Work required ▸ A complete response lists each line of the data below that includes the word "width".

Given entries ▸
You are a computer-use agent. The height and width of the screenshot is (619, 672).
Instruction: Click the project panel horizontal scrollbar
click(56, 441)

...

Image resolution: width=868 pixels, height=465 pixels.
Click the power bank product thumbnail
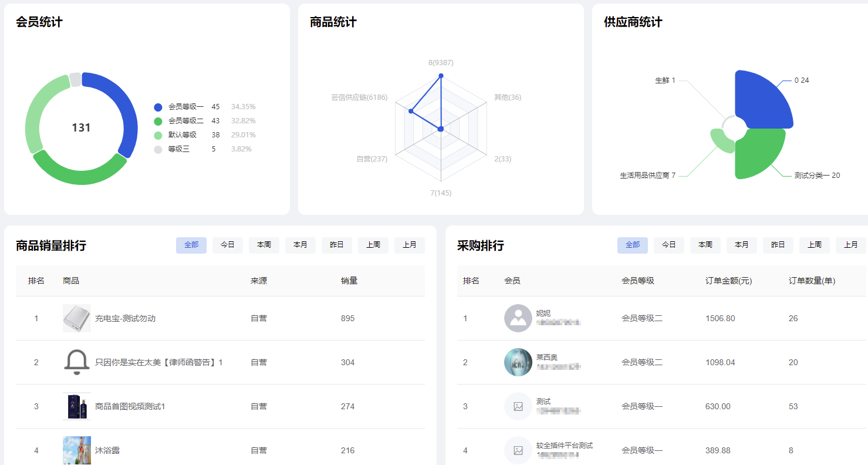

* * *

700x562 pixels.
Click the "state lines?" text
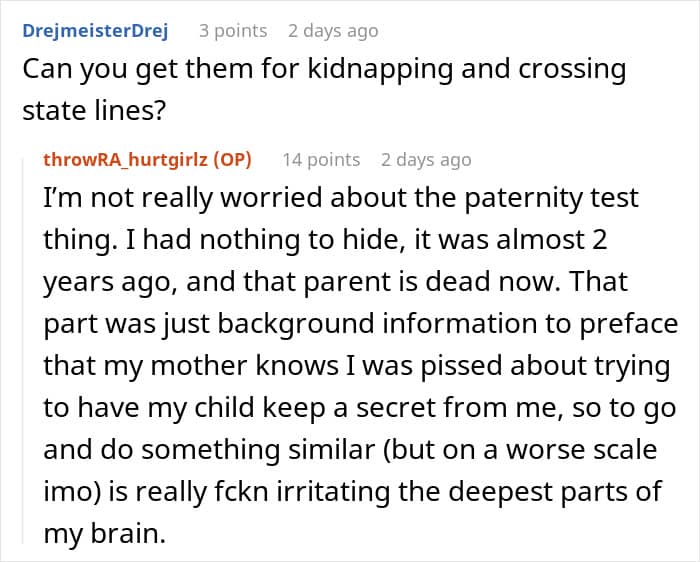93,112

Solution for this problem ▸
You are a computer-use agent. The height and width of the screenshot is (619, 672).
Image resolution: width=868 pixels, height=465 pixels.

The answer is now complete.